Sit on the floor with your knees bent slightly. Lean back slightly, as you bring your feet forward to form an upside down V with your knees. Stretch your arms forward, parallel with the floor and palms facing each other. Hold your abs tight as you maintain that position for as long as you can. While you’re doing it, make sure your stomach is held flat.
A plank may look simple, but it’s tough.
Gradually move to a full plank, which is similar to the part of a push up where you body is off the floor and arms are straight. If you’re out of shape, start with a kneeling plank, which is similar to the upward movement of a kneeling push-up, but with the body resting on the forearms.

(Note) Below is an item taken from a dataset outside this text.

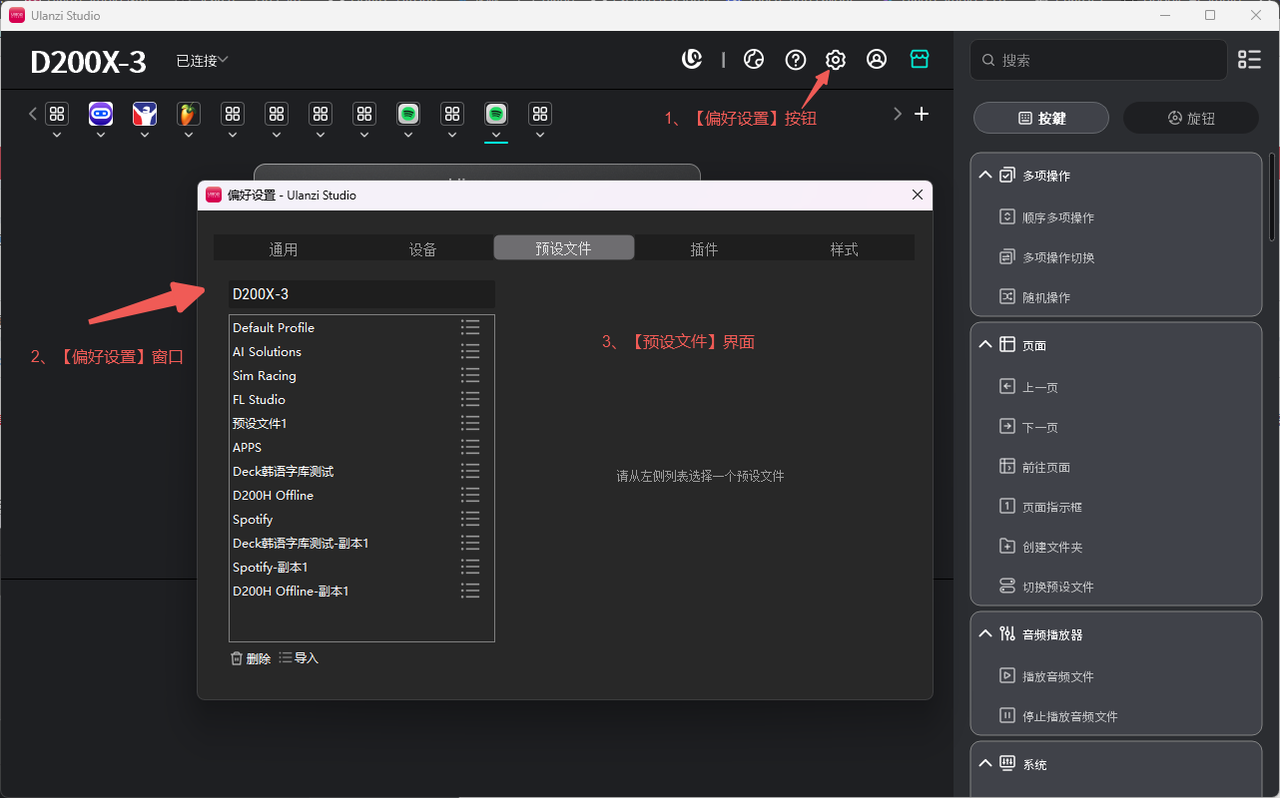
Task: Switch to the 旋钮 knob mode
Action: (1190, 118)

Get into position and hold for as long as you can, increasing time as you get stronger. There’s a straight line from the top of the head to the base of the bottom. Move onto the second level, by raising your whole body with the weight on toes and forearm and finally, a full plank, with the weight resting on the palms of the hands and toes. It’s good for the abs and core muscles.

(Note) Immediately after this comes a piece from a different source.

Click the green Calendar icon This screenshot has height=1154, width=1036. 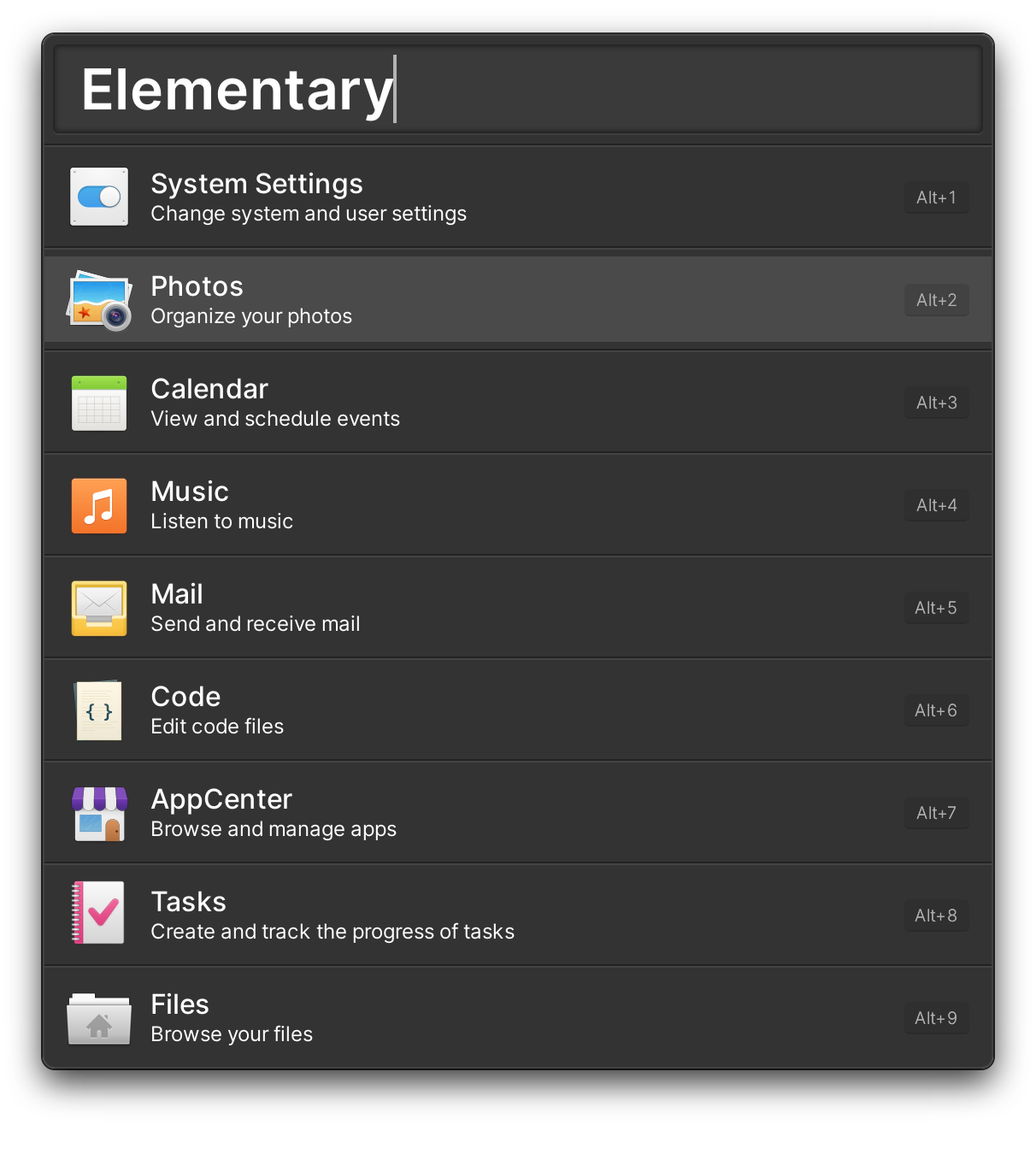tap(99, 403)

Get on a bike and ride or do a bicycle crunch.
A stationary bike or riding a regular bike can work your abs, but so can a bicycle crunch. Lay on your back, putting your hands behind your head to stabilize the neck as you lift your head off the floor. At the same time, lift your right leg slightly, while you bend your left leg at a 90 degree angle at the knee. Bring your right elbow toward the left knee and then back to starting position as you straighten your leg and bend your right leg at the same time, touching your left elbow to the knee. Do this pedaling action, keeping your heels and head off the floor. Make sure you tuck your stomach and keep it flat as you do.
- If you are carrying extra weight, include other calorie burning workouts, like weight lifting. No matter how great your ab muscles are, if they’re covered with a layer of fat, nobody can see them.
- If you have a jump rope, you’re ready to build those abs and burn off belly fat. Not only does it build muscles, it burns calories and provides an impressive cardio workout.
- An isometric exercise called the suction can help you improve your abs. Stand straight with your best posture and focus on pulling your stomach in tight and hold.
- Lay on your back with your knees bent as you pick your hips off the floor until your body forms a straight line. This is a bridge that’s good for core muscles and abs. Hold for as long as you can.